──────── Available records

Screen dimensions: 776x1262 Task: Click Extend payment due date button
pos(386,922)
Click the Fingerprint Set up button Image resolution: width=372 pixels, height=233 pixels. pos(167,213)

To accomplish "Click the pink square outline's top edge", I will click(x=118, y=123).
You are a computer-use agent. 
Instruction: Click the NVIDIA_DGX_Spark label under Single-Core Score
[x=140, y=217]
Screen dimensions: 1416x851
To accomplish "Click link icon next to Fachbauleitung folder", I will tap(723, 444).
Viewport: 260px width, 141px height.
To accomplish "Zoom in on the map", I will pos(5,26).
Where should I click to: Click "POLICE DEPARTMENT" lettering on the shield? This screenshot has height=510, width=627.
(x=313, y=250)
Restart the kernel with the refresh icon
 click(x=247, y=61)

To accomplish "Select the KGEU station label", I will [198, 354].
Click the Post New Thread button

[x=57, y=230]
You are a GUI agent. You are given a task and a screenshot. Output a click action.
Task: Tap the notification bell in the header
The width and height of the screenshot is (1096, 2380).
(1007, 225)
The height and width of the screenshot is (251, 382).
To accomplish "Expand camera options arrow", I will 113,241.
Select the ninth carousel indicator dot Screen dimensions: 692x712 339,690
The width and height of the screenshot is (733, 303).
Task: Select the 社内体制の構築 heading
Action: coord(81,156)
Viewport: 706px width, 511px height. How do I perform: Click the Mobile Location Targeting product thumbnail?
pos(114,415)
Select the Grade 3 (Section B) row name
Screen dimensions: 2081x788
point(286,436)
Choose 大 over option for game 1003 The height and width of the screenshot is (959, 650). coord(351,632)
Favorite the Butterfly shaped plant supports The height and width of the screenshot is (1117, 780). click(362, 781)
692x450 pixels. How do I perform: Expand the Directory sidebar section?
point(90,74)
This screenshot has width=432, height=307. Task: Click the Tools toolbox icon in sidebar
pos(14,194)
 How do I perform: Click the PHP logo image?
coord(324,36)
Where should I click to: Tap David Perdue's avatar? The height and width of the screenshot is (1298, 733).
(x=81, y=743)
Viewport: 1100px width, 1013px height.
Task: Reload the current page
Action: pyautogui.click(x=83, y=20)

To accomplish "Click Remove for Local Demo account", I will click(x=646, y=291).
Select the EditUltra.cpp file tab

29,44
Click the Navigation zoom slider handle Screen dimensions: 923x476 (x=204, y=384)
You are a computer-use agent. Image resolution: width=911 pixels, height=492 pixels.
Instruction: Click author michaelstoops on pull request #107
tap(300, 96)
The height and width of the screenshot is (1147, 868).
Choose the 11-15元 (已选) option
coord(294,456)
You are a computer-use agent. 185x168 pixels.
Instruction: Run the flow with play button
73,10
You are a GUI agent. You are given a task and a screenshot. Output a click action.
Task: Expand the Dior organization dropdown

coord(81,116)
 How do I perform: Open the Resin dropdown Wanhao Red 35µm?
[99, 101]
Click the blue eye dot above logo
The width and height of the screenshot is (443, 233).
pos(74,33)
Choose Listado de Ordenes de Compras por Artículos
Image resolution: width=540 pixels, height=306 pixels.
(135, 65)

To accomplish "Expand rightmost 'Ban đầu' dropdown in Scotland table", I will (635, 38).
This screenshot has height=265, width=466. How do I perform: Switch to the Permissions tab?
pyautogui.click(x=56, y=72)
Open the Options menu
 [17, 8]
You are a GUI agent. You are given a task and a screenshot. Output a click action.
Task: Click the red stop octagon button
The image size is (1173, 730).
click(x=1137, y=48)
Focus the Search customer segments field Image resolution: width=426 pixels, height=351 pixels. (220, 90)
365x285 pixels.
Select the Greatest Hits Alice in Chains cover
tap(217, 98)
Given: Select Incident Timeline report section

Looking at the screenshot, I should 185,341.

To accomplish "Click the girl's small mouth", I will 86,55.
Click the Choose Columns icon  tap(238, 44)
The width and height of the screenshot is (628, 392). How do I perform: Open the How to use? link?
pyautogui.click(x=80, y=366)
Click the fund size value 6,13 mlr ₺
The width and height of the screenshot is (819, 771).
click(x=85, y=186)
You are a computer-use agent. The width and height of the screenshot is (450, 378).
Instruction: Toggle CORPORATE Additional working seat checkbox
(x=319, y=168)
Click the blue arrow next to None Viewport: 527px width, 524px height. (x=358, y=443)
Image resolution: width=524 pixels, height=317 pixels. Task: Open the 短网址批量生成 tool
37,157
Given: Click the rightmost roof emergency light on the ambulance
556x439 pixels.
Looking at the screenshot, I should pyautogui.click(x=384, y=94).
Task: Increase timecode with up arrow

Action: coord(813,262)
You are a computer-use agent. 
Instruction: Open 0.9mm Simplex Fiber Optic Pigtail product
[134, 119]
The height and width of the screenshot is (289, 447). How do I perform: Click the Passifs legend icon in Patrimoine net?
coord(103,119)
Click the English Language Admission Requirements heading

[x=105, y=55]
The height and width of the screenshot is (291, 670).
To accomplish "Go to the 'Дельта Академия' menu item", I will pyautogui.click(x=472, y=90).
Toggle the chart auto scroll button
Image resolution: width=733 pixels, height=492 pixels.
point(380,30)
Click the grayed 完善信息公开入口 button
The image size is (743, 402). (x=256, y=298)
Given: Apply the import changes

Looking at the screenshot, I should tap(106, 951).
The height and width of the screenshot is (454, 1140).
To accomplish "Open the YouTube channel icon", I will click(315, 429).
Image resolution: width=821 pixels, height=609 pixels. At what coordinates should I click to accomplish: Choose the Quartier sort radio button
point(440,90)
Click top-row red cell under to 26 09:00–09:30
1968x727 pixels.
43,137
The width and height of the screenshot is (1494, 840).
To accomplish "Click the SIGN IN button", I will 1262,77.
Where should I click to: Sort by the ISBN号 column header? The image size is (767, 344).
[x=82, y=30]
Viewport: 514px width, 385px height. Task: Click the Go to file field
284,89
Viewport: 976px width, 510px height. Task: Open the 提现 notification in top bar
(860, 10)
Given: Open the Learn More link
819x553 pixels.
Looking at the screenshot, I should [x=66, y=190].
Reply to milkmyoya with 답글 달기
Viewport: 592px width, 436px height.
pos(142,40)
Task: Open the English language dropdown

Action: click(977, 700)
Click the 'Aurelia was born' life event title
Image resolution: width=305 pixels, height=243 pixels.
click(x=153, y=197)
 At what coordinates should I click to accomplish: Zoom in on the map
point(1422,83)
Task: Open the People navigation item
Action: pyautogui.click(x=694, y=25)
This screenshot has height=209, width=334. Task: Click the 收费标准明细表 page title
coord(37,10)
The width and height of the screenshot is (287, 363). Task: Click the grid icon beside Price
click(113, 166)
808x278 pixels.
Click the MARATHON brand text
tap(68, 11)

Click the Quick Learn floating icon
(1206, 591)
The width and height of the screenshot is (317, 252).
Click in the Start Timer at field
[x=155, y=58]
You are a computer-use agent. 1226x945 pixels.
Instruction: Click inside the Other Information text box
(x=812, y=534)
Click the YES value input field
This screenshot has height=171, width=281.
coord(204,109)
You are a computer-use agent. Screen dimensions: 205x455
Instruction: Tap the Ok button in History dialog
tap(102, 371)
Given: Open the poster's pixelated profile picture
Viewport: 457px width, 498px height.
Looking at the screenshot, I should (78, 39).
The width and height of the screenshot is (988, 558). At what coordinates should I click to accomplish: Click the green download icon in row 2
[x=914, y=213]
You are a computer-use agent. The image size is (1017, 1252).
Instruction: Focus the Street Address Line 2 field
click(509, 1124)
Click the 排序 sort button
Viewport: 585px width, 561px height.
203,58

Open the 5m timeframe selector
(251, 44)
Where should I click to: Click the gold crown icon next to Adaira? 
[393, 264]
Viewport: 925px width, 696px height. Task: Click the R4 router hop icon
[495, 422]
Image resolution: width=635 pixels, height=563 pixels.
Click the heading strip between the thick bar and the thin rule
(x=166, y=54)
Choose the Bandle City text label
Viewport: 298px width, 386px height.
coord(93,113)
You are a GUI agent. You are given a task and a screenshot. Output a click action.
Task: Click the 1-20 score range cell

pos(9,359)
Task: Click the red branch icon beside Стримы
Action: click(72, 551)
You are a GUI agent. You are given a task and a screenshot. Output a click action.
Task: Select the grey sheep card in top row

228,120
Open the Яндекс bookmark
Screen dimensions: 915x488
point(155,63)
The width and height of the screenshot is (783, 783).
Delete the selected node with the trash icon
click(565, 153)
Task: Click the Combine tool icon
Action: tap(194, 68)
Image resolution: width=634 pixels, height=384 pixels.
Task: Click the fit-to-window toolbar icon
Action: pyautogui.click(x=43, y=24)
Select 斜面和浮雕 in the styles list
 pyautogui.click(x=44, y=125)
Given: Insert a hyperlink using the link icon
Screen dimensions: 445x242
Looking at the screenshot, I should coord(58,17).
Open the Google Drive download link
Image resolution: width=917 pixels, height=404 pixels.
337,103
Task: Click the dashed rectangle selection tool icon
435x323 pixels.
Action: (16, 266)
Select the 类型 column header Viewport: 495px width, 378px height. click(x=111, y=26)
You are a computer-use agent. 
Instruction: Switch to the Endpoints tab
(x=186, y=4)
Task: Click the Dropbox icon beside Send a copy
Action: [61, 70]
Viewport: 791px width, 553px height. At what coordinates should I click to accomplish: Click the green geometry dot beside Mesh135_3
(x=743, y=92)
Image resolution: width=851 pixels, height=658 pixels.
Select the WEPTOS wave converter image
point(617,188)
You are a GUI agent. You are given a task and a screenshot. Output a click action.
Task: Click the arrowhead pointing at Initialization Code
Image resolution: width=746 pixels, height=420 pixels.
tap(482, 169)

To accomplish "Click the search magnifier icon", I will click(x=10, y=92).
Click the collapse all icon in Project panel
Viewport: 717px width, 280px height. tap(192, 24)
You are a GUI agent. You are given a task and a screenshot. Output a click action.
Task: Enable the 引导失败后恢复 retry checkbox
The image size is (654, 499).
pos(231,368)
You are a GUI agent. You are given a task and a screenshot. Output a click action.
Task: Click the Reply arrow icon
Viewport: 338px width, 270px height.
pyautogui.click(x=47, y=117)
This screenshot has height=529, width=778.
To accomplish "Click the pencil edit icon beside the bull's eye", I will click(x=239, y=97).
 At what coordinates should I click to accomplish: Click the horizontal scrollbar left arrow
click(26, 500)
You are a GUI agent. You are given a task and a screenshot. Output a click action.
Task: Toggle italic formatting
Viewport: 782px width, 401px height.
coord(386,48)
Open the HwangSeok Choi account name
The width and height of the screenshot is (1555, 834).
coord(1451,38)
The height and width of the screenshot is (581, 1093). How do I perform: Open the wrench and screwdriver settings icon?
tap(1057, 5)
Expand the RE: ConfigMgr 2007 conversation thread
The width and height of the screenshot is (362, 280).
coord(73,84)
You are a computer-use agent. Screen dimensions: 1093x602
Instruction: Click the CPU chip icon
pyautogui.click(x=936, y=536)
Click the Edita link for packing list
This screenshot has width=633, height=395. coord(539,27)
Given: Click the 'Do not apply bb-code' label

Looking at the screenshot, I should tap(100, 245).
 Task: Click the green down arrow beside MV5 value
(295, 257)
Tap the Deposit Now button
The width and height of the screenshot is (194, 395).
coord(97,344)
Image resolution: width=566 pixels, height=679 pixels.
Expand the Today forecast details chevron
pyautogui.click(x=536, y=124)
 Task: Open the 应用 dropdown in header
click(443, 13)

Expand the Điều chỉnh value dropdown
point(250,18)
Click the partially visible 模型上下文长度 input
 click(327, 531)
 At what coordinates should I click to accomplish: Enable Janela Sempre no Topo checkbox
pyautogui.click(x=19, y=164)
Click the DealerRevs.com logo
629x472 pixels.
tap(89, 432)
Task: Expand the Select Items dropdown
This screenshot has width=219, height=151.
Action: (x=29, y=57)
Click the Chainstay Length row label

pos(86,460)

────────────────

What to do »
All lines from the one holding "This screenshot has height=529, width=778." through the end of the entries need to be given again exactly. Leave out the others.

Expected answer »
This screenshot has height=529, width=778.
To accomplish "Click the pencil edit icon beside the bull's eye", I will click(x=239, y=97).
 At what coordinates should I click to accomplish: Click the horizontal scrollbar left arrow
click(26, 500)
You are a GUI agent. You are given a task and a screenshot. Output a click action.
Task: Toggle italic formatting
Viewport: 782px width, 401px height.
coord(386,48)
Open the HwangSeok Choi account name
The width and height of the screenshot is (1555, 834).
coord(1451,38)
The height and width of the screenshot is (581, 1093). How do I perform: Open the wrench and screwdriver settings icon?
tap(1057, 5)
Expand the RE: ConfigMgr 2007 conversation thread
The width and height of the screenshot is (362, 280).
coord(73,84)
You are a computer-use agent. Screen dimensions: 1093x602
Instruction: Click the CPU chip icon
pyautogui.click(x=936, y=536)
Click the Edita link for packing list
This screenshot has width=633, height=395. coord(539,27)
Given: Click the 'Do not apply bb-code' label

Looking at the screenshot, I should tap(100, 245).
 Task: Click the green down arrow beside MV5 value
(295, 257)
Tap the Deposit Now button
The width and height of the screenshot is (194, 395).
coord(97,344)
Image resolution: width=566 pixels, height=679 pixels.
Expand the Today forecast details chevron
pyautogui.click(x=536, y=124)
 Task: Open the 应用 dropdown in header
click(443, 13)

Expand the Điều chỉnh value dropdown
point(250,18)
Click the partially visible 模型上下文长度 input
 click(327, 531)
 At what coordinates should I click to accomplish: Enable Janela Sempre no Topo checkbox
pyautogui.click(x=19, y=164)
Click the DealerRevs.com logo
629x472 pixels.
tap(89, 432)
Task: Expand the Select Items dropdown
This screenshot has width=219, height=151.
Action: (x=29, y=57)
Click the Chainstay Length row label

pos(86,460)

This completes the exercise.